EXERCISE TASK:
Reproduce the part of the passage on urgent versus important work that starts at "Important and Urgent" and ends at "the ship running.".

SOURCE PASSAGE:
begin

Important and Urgent

I’m on both of these missions right now as I’m on new puppy watch and working. When I go into different AOs the thing I most often see is individuals working only on the urgent stuff. Things like dealing with customer needs, issues and generally the day job. And sometimes the day job without a plan. Most roles have some development or project work - and this can/does - get neglected, its usually important stuff like new IT initiatives, longer term staff planning and training, making a start on the self-assessment, etc. I get that sometimes things are crazily busy with the day job and that must be a priority as its urgent and important to keep the ship running. 

What I do and encourage is to spend a bit of time each week, at the beginning of each month looking forward and sorting out what’s to be achieved. Sound reasonable? I’ve recently discovered bullet journals (see bulletjournal.com) as a technique and really like it. I put some dates in the diary and allocate time when its day job time and project time; and really try and stick to it.

I’m also an advocate of parcelling up time during the day. This means only looking at email at certain points in the day, rather than be constantly distracted by email and find whilst answering every email (some of which is non-essential, or you are only cc’d on) I’ve avoided doing something I really should have done.

end

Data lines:
begin

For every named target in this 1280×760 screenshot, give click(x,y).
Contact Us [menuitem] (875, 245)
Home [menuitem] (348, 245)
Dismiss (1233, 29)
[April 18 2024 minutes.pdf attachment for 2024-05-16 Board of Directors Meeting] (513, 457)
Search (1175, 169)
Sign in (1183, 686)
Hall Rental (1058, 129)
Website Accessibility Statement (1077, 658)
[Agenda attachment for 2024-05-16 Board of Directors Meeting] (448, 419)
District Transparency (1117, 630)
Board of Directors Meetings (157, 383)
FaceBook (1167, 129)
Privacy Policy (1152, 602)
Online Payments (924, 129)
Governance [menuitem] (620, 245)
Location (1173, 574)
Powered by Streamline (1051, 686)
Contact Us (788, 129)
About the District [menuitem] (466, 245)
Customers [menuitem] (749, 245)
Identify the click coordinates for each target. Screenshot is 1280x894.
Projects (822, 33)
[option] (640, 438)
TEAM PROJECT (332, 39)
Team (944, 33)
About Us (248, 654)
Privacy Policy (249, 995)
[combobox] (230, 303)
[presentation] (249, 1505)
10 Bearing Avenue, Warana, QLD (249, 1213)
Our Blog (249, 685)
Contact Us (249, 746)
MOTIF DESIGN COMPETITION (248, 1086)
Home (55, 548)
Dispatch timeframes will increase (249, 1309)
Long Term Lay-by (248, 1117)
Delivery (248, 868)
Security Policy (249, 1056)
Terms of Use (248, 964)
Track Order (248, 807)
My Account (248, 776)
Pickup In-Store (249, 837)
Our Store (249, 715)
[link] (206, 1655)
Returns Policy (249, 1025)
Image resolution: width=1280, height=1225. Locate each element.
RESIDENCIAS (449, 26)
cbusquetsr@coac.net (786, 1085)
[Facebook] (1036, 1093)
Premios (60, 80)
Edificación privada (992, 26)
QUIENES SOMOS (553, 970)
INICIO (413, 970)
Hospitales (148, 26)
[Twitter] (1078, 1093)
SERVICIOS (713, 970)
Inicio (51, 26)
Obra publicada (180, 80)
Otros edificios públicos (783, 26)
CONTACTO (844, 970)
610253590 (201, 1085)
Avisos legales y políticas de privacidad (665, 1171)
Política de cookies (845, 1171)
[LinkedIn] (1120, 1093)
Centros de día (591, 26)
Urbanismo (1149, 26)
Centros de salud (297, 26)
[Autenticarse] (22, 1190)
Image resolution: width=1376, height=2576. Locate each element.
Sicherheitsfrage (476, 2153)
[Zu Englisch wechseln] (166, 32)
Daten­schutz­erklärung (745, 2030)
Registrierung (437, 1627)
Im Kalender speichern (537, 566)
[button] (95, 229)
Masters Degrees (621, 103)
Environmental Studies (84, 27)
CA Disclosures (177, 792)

end

TASK OUTPUT:
Important and Urgent

I’m on both of these missions right now as I’m on new puppy watch and working. When I go into different AOs the thing I most often see is individuals working only on the urgent stuff. Things like dealing with customer needs, issues and generally the day job. And sometimes the day job without a plan. Most roles have some development or project work - and this can/does - get neglected, its usually important stuff like new IT initiatives, longer term staff planning and training, making a start on the self-assessment, etc. I get that sometimes things are crazily busy with the day job and that must be a priority as its urgent and important to keep the ship running.